Ружьё было отправлено в сундук, муж и жена разошлись молча по комнатам. Жизнь продолжилась уже в другой тональности. Мия попросила ту же приятельницу – виновницу инцидента – всё в деталях рассказать Дину. На этом закончились её посещения сирот. Но каждый раз, выезжая в другие города по работе, Мия посылала посылки и денежные переводы семье Дина, писала детям открытки к дням их рождений и другим праздникам. Это оставалось в тайне от всех: на посылках Мия указывала чужие адреса.
Регулярная помощь, забота Мии о детях длилась года четыре, пока старшие братья-близнецы не стали подрабатывать и помогать отцу. Тогда же к ним приехала из Манчестера двоюродная сестра Лиз. Она стала вести хозяйство и воспитывать детей. Это всем облегчило жизнь: дети хорошо приняли свою тётю Мэри, выглядели ухоженными, вновь почувствовали женскую ласку и любовь. Семейный уклад приходил в норму. Мия, наконец, испытала облегчение.

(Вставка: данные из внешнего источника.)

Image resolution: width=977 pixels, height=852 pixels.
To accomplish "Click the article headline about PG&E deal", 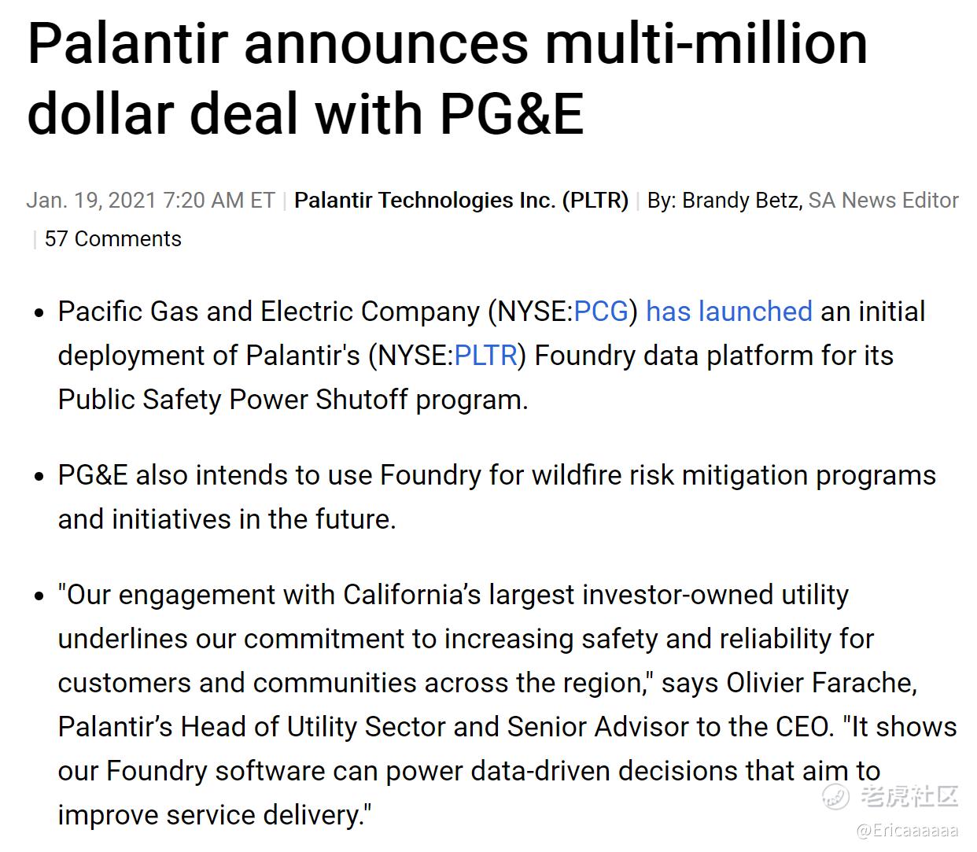I will (x=448, y=78).
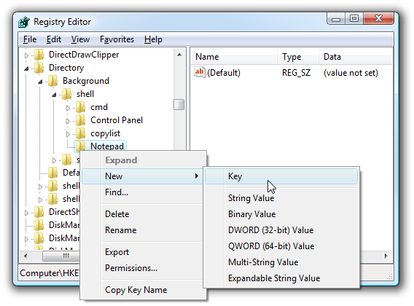Select the Background key folder icon
This screenshot has width=414, height=306.
click(x=53, y=81)
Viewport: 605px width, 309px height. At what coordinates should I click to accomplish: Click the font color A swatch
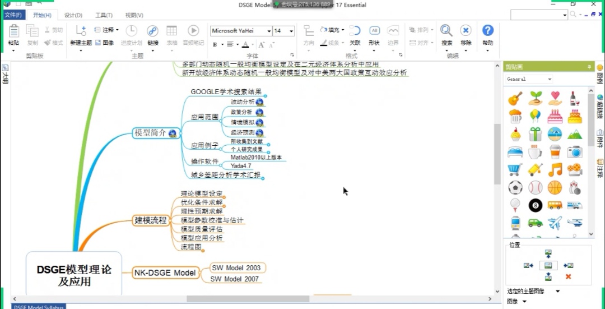point(245,44)
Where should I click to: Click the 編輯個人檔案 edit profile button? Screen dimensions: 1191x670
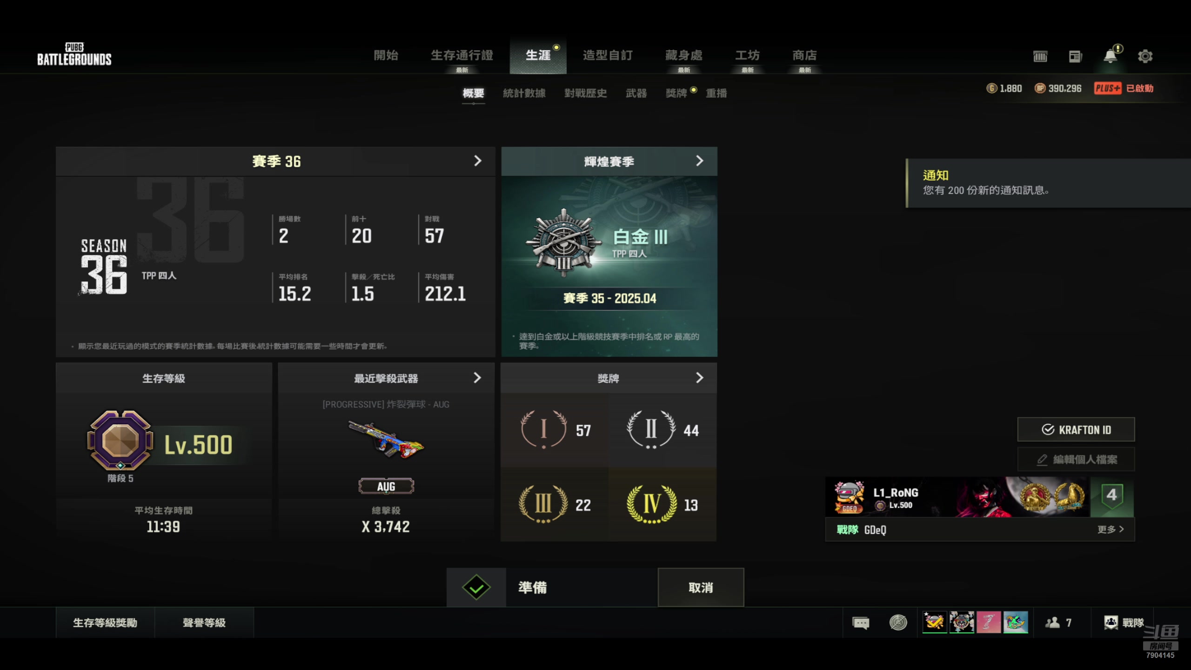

Дома же всё оставалось, как было. Ружьё покоилось в резном эстонском сундуке. Наверное, ждало своего часа. Этот сундук с его грозным содержимым был, как часовой на посту: не допустит чужого вторжения в личную жизнь, предотвратит опасность, ответит на удар, если понадобится. Он стал необходим Адаму особенно после первого покушения на благополучие его семьи со стороны фермера. Так до сих пор он считал: фермер покушался на его Мию, а она, добрая душа, не понимала серьёзности намерений «захватчика».